Native MTP speculative decoding for Apple Silicon. Over 2× the decode speed at default model temperatures, using the model's built-in MTP heads. No external drafter.
Wizard handles model, mode, and surface (browser or terminal) on first run. After that, one keypress.
# Install via Homebrew brew install youssofal/mtplx/mtplx # Start chatting — wizard picks model, mode, and surface mtplx start
Most fast-decode tools cheat at temperature by matching greedy argmaxes — that silently breaks the target distribution. MTPLX accepts via the Leviathan–Chen probability ratio with residual (p − q)+ correction. Verified bit-exact against single-token AR.
The drafter is the target's own MTP heads. No second model in memory. No distillation. No external drafter to maintain.
Probability-ratio acceptance with residual (p − q)+ correction. Verified max_diff = 0.0 against reference single-token AR.
MLX source fork plus custom Metal kernels tuned for the verify hot path. Real OpenAI- and Anthropic-compatible serving stack on top.
Per cycle, the MTP head drafts K tokens, the target verifies all K in one batched forward, and the math decides — per position, exactly. A bonus token falls out for free when all K accept.
K tokens drafted from the target's own built-in MTP heads, with proposal probabilities q.
Target evaluates all K positions in one forward via GraphBank-compiled verify shapes.
Per-position acceptance via Leviathan–Chen rejection sampling. fp32 ratio path because BF16 underflows.
On rejection, sample a clean replacement from (p − q)+. Rejected drafts never enter committed history.
Committed-history KV writeback. Bonus token at K+1 falls out for free when every position accepted.
MTPLX D4 acceptance on Qwen3.6-27B is higher per position than vLLM's CUDA MTP-5, on the same prompts.

> _ASSIGNED TASK_: Rewrite the MTPLX text starting at the words "MLX source fork" and stopping after "because BF16 underflows.", putting "a single batched forward pass" in place of "one batched forward". The records that come next aren't needed.

> _MATERIAL PROVIDED_:
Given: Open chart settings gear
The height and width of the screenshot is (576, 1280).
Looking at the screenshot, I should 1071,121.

...

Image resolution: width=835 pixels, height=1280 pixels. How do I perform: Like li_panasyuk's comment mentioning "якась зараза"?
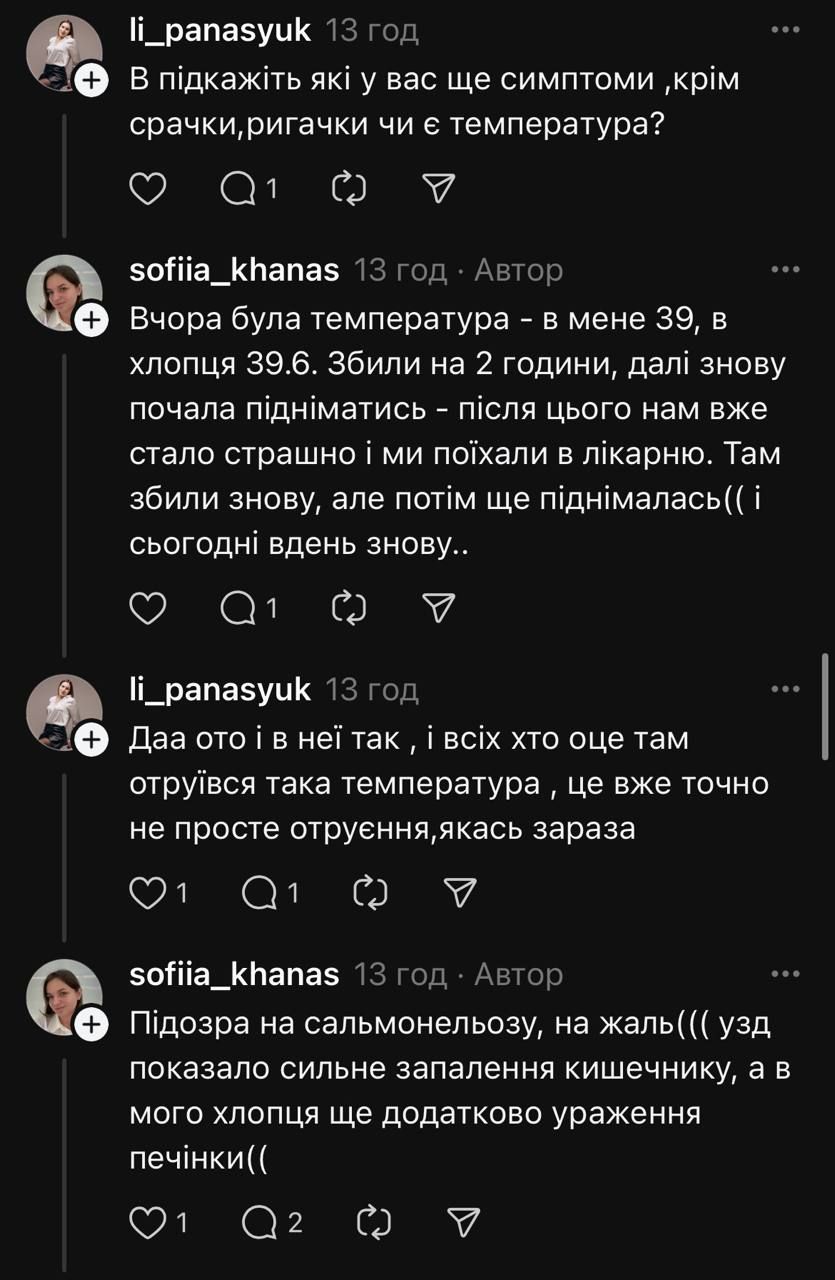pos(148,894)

...

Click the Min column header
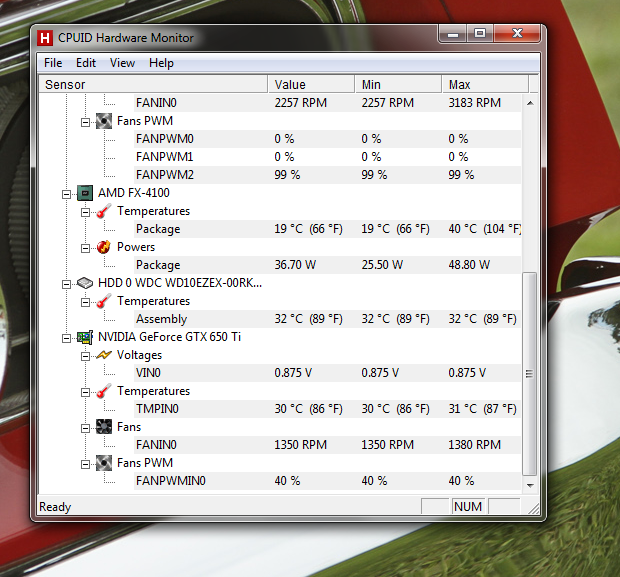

> _TASK RESPONSE_:
MLX source fork plus custom Metal kernels tuned for the verify hot path. Real OpenAI- and Anthropic-compatible serving stack on top.
Per cycle, the MTP head drafts K tokens, the target verifies all K in a single batched forward pass, and the math decides — per position, exactly. A bonus token falls out for free when all K accept.
K tokens drafted from the target's own built-in MTP heads, with proposal probabilities q.
Target evaluates all K positions in one forward via GraphBank-compiled verify shapes.
Per-position acceptance via Leviathan–Chen rejection sampling. fp32 ratio path because BF16 underflows.